Who wants more gibberish?

GELERNTER: American culture had its throat slit and bled to death at our feet. Isn’t that revolutionary enough? The blood is only metaphorical, but to the 40 percent of [all] infants [who are] born to single mothers this year, the consequences will be real.

In a piddling few decades, the world’s most powerful, influential cultural establishment happened to get demolished and rebuilt from the ground up. What had been basically a Christian, patriotic, family-loving, politically moderate part of society became contemptuous of biblical religion, of patriotism, of the family, of American greatness. The American cultural elite used to resemble (more or less) the rest of America. Today it disdains the rest of America. That’s a revolution.

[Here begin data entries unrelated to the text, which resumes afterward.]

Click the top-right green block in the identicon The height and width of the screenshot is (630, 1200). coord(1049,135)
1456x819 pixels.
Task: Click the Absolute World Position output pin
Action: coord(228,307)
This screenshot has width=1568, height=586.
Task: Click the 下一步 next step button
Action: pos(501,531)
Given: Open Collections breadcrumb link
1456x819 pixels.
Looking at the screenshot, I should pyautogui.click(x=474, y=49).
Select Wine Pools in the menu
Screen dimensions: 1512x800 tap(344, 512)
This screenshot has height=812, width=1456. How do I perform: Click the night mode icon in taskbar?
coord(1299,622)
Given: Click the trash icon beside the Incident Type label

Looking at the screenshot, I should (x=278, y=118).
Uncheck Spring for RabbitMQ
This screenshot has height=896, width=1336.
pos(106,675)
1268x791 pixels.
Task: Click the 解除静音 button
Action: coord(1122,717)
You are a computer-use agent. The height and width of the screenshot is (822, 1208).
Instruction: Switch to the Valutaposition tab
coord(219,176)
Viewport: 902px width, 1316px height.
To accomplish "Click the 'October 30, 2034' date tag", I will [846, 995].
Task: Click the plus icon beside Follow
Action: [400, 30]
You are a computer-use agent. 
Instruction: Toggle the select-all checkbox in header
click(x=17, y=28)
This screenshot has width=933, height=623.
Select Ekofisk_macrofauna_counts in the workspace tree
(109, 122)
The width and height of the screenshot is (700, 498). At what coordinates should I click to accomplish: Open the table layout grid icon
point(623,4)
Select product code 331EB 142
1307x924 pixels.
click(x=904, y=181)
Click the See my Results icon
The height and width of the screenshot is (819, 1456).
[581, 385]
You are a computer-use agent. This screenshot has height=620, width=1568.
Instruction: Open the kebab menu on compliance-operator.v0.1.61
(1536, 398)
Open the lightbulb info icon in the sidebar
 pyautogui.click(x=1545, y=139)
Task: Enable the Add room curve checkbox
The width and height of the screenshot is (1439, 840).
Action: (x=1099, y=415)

Example: Look at (just) the arts in 1960 vs. 1990. In 1960, the whole country knew Robert Frost’s poetry; Leonard Bernstein was reaching large TV audiences for classical music with his Young People’s Concerts on CBS; theater and ballet were thriving, reaching larger audiences all the time; Hemingway was only the most famous of America’s serious novelists; and American avant-garde painting was a topic for Life magazine. (And European artists such as Picasso, Matisse, Chagall, and Giacometti were international celebrities.) In 1990, silence. High culture had become a term to laugh at. No blood; no mandates. Just an empty lot covered with weeds where the art used to be.